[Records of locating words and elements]
----------------
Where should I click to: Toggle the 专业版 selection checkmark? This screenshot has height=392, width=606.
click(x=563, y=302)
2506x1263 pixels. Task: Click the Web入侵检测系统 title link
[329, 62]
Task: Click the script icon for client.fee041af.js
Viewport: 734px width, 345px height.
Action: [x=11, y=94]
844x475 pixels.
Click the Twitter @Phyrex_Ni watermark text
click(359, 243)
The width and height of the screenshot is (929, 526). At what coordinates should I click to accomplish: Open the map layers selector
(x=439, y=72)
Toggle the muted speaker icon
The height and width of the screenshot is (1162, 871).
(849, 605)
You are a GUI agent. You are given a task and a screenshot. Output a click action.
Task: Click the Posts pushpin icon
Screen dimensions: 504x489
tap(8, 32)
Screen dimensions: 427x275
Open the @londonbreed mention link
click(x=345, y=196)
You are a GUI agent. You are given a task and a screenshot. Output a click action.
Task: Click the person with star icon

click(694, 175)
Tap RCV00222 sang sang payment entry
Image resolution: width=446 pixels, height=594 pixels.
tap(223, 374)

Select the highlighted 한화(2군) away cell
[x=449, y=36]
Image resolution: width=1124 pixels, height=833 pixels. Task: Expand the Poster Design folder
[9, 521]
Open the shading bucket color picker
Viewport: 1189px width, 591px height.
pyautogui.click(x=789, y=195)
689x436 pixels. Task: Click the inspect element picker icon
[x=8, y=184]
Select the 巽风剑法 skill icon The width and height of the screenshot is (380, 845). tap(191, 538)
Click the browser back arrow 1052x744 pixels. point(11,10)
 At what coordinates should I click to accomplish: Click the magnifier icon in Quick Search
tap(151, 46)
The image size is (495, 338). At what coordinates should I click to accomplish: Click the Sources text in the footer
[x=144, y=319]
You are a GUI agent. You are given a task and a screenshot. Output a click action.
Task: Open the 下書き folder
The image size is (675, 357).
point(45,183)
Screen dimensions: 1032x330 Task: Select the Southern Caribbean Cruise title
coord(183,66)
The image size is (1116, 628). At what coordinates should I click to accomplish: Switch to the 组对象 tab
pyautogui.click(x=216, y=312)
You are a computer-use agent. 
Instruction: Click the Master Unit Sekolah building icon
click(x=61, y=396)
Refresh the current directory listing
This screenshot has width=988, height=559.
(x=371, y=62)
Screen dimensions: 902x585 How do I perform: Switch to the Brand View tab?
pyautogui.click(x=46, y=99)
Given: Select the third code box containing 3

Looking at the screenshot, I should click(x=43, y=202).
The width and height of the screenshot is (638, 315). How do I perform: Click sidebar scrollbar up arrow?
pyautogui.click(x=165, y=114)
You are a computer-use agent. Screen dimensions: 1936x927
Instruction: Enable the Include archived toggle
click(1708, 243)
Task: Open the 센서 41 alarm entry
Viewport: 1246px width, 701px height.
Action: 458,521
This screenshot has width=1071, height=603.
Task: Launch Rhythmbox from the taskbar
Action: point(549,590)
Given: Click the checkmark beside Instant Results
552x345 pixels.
----------------
▸ WORK TO BE COMPLETED: Retype the entries above exactly, from the first line through the line containing "click(x=345, y=196)".

▸ EXERCISE OUTPUT:
Where should I click to: Toggle the 专业版 selection checkmark? This screenshot has height=392, width=606.
click(x=563, y=302)
2506x1263 pixels. Task: Click the Web入侵检测系统 title link
[329, 62]
Task: Click the script icon for client.fee041af.js
Viewport: 734px width, 345px height.
Action: [x=11, y=94]
844x475 pixels.
Click the Twitter @Phyrex_Ni watermark text
click(359, 243)
The width and height of the screenshot is (929, 526). At what coordinates should I click to accomplish: Open the map layers selector
(x=439, y=72)
Toggle the muted speaker icon
The height and width of the screenshot is (1162, 871).
(849, 605)
You are a GUI agent. You are given a task and a screenshot. Output a click action.
Task: Click the Posts pushpin icon
Screen dimensions: 504x489
tap(8, 32)
Screen dimensions: 427x275
Open the @londonbreed mention link
click(x=345, y=196)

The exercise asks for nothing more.